Bill C-291 would require the Government to produce a Small Business Impact Assessment for every Legislative initiative that could have a significant effect on Canadian small businesses. The assessment would be tabled in Parliament and for regulations, published in the Canada Gazette. The Bill also adds "protect and promote the role of small businesses" as an official mandate of the Minister of Industry.
WHO GAINS POWER
The Minister of Industry — gains a new mandate to protect and promote small businesses and a new duty to examine every Bill and regulation for significant small business impact.
WHO LOSES POWER
No one loses power in a traditional sense. However, Government loses the ability to introduce Legislation or regulations without being required to assess and publicly report the small business impact first.
WHO GAINS MONEY
No direct money transfers. Small businesses could benefit indirectly if the assessments lead to Legislative changes that reduce compliance costs or improve market access.
WHO LOSES MONEY
No direct money transfers. The Government would incur administrative costs to produce the assessments.
THE CATCH
⚠️ The Assessment is advisory only — the Bill requires the Minister to produce and table a Small Business Impact Assessment but nothing in the Bill requires Parliament or the Government to act on it. A Bill or regulation could still pass even if the assessment finds significant negative impact on small businesses.
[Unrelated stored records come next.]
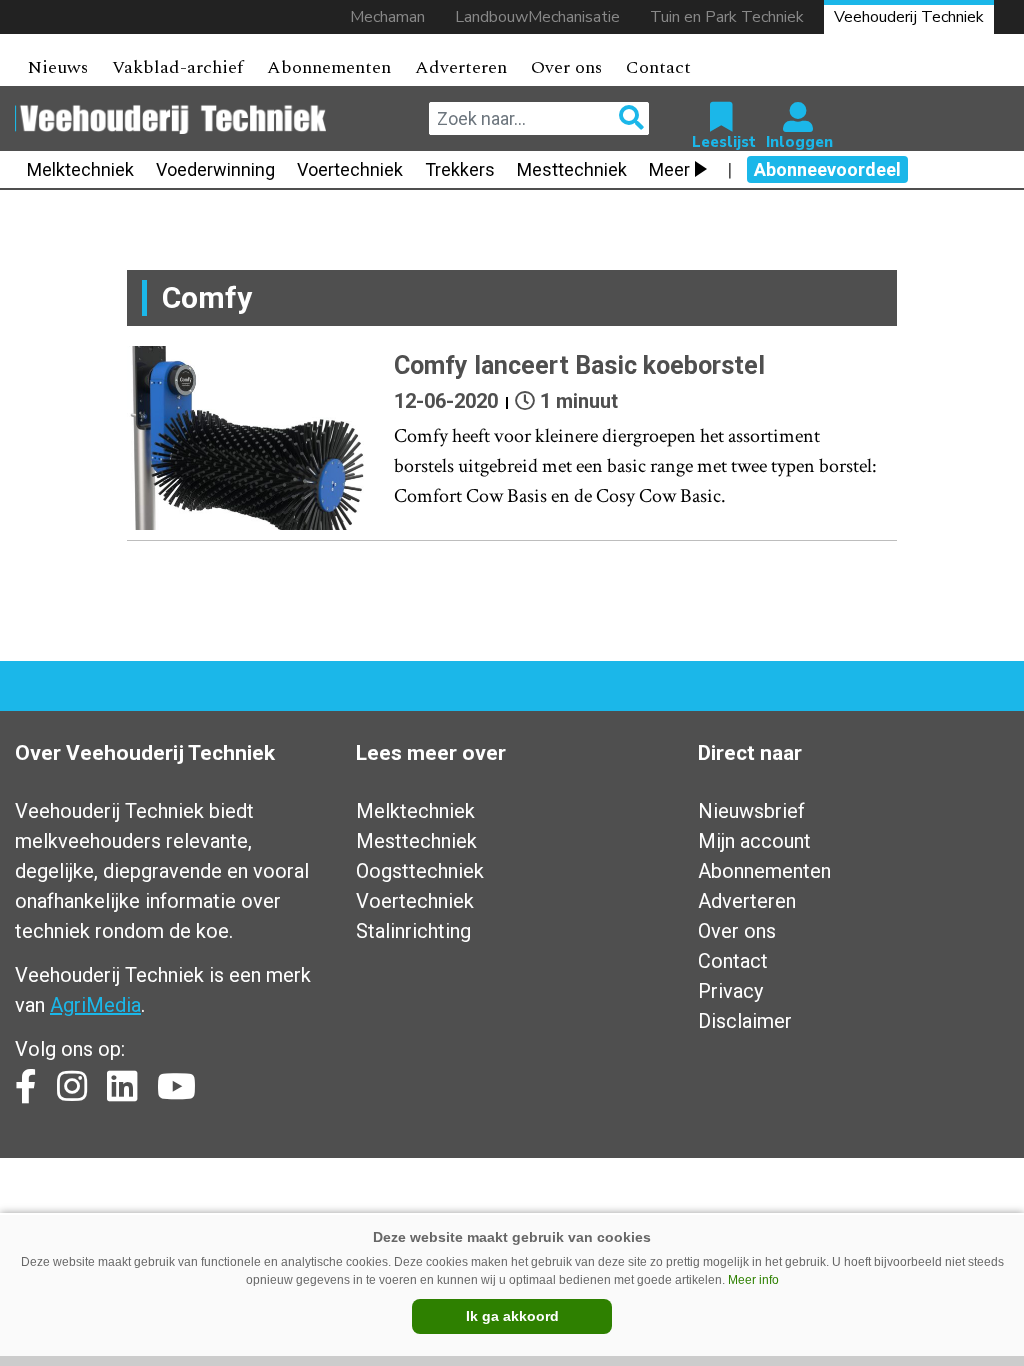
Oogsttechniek (420, 871)
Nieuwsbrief (751, 811)
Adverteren (461, 67)
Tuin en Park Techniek (727, 17)
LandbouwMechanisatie (537, 17)
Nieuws (57, 67)
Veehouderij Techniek (909, 17)
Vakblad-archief (177, 67)
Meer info (753, 1280)
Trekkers (460, 169)
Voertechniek (350, 169)
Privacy (730, 991)
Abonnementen (329, 67)
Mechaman (387, 17)
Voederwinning (215, 169)
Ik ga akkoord (512, 1316)
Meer (669, 169)
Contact (658, 67)
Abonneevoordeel (827, 169)
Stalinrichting (413, 931)
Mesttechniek (572, 169)
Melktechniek (80, 169)
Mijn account (754, 841)
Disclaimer (745, 1021)
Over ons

⚠️ "Significant effect" is undefined in the Bill — the threshold for when an assessment is triggered is left to regulations made by the Governor in Council. The Government could set that bar very high, limiting how often assessments are actually required.
⚠️ The Governor in Council controls the process — the regulations governing what must be in each assessment, how it is prepared and what "net positive impact" means are all set by the Governor in Council on the Minister's recommendation. The substance of the requirement could be shaped significantly by the very Government the Bill is meant to hold accountable.